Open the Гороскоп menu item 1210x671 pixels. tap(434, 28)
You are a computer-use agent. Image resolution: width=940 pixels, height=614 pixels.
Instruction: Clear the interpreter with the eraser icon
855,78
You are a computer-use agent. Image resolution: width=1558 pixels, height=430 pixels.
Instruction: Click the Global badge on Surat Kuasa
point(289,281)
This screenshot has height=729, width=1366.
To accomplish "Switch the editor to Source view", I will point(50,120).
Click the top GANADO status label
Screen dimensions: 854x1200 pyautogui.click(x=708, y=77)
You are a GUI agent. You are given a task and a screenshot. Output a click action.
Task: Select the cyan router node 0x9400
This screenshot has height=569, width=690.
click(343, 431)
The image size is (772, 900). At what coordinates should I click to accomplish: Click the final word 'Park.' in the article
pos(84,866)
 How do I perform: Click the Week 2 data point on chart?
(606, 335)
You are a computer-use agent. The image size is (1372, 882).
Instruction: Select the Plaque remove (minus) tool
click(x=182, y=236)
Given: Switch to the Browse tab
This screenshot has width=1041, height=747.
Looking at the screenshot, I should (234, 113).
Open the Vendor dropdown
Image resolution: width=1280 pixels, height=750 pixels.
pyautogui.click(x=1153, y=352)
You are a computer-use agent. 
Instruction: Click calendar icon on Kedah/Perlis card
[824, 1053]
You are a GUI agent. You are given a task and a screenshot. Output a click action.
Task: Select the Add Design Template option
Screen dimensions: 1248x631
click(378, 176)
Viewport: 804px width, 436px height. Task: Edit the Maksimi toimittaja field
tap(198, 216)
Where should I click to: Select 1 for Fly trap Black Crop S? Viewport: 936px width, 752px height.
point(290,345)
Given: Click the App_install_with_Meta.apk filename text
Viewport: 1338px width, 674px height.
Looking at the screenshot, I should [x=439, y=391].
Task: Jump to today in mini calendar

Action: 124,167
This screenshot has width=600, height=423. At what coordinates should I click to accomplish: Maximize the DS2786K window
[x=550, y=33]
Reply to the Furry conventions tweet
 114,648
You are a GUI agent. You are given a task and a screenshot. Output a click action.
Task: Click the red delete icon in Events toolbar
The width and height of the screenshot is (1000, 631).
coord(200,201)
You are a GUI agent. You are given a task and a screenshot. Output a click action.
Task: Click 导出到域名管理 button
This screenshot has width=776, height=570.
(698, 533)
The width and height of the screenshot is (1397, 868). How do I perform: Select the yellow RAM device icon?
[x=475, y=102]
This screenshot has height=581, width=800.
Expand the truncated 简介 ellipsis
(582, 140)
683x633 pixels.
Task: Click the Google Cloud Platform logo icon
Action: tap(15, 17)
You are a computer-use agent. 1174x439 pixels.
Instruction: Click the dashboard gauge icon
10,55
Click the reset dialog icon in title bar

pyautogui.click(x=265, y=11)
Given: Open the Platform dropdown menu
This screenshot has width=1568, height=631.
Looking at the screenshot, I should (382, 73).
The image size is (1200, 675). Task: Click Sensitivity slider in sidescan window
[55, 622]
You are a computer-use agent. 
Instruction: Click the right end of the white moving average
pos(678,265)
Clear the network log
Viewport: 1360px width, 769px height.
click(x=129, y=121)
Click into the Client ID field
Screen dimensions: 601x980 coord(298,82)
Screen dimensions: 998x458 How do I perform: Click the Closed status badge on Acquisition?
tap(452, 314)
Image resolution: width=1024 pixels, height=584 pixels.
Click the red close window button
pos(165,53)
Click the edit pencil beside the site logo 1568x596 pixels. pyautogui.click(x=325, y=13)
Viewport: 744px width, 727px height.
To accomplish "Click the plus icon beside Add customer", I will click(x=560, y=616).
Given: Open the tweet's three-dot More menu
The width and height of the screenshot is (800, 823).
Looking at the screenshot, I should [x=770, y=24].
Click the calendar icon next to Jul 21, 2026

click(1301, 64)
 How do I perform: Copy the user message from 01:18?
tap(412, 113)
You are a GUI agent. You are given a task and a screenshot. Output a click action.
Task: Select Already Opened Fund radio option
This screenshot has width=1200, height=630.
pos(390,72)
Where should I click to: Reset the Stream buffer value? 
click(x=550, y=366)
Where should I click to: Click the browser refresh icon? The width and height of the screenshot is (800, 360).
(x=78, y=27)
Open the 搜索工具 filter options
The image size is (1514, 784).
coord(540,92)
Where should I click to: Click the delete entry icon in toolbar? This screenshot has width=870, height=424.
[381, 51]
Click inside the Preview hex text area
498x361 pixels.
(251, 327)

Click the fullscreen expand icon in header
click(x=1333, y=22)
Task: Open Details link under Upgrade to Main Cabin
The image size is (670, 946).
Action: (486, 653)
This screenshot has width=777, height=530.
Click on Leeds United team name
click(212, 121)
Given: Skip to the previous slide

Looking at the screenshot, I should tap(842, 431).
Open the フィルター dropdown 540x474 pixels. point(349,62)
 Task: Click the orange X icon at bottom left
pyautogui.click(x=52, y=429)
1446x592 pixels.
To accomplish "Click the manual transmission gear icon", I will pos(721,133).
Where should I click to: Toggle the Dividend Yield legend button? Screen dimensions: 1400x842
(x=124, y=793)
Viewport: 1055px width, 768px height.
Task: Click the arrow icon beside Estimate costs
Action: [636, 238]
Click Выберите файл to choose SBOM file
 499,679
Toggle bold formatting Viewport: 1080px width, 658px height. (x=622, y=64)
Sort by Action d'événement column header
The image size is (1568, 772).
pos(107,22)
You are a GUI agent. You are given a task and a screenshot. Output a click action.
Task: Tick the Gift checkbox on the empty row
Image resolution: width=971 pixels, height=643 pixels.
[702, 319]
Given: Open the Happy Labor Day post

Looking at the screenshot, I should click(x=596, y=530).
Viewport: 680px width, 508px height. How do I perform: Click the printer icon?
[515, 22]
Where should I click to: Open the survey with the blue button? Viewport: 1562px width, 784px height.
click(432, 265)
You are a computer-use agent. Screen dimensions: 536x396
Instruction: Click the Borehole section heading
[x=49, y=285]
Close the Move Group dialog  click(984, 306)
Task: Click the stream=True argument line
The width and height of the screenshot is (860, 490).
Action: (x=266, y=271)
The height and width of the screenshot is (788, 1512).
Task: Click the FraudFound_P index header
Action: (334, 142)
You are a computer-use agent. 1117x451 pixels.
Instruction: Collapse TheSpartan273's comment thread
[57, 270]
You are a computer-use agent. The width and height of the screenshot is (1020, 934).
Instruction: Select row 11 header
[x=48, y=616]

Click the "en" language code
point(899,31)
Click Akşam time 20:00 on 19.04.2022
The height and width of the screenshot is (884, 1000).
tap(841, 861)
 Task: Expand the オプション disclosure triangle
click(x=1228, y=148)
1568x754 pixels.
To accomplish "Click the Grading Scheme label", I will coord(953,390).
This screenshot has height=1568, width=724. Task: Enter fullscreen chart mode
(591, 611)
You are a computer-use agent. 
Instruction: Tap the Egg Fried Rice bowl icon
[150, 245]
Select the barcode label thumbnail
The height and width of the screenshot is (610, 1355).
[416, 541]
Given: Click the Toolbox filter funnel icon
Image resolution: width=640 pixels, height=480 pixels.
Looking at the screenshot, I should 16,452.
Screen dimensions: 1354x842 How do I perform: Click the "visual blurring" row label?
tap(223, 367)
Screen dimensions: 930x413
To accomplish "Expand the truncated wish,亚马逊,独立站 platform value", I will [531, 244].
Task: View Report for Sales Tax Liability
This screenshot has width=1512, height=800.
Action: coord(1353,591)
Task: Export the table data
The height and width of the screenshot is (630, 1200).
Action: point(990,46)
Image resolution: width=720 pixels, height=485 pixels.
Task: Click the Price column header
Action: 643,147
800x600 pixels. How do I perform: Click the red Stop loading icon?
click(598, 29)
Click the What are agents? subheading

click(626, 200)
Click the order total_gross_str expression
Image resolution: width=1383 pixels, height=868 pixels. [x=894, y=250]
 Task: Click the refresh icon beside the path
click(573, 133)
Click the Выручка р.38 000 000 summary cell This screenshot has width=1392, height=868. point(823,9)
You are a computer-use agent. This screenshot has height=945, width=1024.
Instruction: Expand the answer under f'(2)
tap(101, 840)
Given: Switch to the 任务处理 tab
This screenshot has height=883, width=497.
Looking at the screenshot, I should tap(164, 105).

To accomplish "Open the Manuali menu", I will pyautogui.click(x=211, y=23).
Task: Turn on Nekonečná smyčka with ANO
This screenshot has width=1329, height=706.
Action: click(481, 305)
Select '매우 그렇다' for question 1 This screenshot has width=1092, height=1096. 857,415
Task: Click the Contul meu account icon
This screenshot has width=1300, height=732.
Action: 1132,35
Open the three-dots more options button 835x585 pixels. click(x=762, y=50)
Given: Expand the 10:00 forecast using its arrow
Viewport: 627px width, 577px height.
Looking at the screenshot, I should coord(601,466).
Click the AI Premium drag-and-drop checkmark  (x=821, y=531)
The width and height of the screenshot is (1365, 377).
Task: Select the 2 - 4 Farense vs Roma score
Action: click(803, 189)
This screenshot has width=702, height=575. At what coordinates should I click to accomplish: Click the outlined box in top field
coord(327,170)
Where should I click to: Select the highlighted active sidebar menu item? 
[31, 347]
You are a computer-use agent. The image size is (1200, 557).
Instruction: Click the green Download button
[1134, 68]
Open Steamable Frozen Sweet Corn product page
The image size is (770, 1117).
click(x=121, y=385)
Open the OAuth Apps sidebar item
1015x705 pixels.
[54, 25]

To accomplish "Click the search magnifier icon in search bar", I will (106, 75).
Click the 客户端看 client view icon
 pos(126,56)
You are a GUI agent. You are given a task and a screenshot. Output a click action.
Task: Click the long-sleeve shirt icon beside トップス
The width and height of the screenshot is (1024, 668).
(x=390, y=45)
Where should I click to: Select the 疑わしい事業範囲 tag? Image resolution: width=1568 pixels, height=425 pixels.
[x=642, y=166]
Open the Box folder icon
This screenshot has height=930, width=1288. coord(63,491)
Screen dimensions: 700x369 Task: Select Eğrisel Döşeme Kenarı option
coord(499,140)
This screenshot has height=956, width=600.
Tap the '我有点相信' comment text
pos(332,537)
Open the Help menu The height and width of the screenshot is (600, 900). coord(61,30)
····················
When a line in the entries above contains "will", count it; please answer with the number only.

RESULT: 7